=== WHAT IS REQUIRED ===
Look through the lines below, find those with the word "computer", and copy them.

=== DATA SHOWN ===
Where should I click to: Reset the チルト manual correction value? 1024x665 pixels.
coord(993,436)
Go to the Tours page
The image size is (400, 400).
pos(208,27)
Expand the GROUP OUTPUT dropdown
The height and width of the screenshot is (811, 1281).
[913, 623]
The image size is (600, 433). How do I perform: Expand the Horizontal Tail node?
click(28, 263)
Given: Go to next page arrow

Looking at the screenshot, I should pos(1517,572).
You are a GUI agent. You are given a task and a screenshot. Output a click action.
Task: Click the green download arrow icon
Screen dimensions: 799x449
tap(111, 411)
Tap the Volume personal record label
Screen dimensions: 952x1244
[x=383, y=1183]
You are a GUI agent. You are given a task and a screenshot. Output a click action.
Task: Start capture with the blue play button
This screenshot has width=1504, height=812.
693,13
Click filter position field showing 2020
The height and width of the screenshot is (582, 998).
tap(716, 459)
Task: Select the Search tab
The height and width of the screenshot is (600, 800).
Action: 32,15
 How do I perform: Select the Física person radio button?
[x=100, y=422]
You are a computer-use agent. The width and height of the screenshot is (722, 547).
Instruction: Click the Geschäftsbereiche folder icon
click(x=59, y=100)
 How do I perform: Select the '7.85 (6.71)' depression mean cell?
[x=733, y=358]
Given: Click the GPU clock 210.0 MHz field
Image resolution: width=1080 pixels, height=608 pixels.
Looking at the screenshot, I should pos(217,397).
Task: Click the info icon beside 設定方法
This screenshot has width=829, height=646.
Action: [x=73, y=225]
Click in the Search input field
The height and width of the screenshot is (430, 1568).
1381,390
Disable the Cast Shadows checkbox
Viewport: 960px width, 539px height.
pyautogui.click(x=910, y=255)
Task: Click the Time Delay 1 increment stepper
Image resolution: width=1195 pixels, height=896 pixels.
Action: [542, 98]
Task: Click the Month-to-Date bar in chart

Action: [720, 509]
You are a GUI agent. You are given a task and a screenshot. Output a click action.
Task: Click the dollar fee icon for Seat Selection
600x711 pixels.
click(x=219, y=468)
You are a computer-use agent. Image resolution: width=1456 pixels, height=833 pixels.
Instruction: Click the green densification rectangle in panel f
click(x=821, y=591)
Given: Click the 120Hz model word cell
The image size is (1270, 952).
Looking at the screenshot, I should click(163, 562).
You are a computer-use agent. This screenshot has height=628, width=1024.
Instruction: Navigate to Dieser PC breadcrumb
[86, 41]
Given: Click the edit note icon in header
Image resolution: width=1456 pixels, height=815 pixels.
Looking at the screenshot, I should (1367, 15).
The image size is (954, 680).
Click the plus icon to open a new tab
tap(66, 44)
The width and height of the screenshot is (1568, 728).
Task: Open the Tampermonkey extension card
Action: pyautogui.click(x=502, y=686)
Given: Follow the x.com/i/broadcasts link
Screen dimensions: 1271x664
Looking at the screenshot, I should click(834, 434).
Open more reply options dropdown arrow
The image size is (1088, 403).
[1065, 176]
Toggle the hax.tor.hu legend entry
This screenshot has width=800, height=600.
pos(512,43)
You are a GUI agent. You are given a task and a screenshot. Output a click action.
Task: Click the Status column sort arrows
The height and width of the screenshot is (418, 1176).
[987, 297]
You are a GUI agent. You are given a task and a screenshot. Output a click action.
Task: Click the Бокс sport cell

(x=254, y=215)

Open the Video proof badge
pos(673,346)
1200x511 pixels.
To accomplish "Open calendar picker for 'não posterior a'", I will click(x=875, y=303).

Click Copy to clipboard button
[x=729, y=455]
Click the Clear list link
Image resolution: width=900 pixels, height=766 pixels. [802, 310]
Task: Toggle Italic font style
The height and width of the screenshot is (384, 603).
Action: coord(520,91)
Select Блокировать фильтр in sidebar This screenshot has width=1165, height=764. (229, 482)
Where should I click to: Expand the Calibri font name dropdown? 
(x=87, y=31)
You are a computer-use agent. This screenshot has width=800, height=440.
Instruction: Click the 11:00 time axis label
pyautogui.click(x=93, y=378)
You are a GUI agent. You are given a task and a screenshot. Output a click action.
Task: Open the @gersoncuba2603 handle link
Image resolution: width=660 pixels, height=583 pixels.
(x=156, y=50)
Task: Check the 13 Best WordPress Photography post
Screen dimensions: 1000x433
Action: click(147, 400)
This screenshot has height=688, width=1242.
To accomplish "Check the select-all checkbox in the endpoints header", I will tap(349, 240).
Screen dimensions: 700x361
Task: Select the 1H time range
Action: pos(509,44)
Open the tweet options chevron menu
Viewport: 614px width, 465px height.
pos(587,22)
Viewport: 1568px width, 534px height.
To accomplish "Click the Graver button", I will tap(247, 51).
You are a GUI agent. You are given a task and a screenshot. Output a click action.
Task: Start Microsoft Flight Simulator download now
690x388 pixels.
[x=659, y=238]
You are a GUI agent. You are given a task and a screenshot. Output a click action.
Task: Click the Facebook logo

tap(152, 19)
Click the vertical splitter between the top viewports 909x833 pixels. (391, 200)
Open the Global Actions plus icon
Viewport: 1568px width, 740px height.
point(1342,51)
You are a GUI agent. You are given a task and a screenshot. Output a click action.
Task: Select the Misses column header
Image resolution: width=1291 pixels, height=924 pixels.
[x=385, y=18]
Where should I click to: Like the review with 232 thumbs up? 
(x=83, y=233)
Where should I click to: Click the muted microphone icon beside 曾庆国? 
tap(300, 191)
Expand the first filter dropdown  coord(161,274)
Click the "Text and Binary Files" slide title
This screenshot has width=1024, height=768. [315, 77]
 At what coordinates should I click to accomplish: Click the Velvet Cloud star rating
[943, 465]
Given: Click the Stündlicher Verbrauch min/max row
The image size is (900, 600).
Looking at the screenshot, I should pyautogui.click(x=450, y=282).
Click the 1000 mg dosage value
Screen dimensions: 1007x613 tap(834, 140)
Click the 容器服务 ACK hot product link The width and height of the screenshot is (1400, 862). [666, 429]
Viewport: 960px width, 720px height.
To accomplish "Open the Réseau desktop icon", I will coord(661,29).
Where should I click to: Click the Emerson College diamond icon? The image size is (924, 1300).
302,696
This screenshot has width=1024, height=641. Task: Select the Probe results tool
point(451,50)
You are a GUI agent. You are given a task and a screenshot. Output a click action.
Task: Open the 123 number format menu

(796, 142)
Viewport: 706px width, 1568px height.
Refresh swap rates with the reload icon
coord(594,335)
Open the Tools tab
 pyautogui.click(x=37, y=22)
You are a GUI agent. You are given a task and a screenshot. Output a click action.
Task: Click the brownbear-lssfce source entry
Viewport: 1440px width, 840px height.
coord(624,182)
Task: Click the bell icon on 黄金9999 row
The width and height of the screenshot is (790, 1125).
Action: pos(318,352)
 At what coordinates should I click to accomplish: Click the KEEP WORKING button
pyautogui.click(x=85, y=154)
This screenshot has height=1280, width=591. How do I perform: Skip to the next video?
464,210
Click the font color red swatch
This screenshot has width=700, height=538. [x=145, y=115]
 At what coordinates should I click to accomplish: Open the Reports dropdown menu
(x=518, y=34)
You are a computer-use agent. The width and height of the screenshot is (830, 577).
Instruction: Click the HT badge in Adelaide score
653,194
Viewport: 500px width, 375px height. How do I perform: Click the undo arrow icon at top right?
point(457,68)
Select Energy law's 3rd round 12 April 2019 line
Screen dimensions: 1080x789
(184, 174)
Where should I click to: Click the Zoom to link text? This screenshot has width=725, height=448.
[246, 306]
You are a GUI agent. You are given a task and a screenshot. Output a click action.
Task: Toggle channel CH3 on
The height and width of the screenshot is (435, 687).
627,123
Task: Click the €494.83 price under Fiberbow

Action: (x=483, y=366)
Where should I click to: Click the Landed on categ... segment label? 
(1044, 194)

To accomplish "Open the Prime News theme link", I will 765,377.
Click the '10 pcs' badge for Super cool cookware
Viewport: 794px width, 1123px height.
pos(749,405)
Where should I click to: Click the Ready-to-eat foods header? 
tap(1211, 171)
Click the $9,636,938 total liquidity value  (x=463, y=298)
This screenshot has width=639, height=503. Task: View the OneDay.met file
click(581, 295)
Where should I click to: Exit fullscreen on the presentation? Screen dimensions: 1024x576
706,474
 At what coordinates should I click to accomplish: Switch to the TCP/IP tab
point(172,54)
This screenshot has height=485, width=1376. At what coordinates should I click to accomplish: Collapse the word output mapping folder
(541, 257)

=== ANSWER AREA ===
You are a computer-use agent. The width and height of the screenshot is (722, 547).
You are a computer-use agent. Image resolution: width=1456 pixels, height=833 pixels.
You are a computer-use agent. This screenshot has height=628, width=1024.
You are a computer-use agent. This screenshot has width=800, height=440.
You are a computer-use agent. The width and height of the screenshot is (830, 577).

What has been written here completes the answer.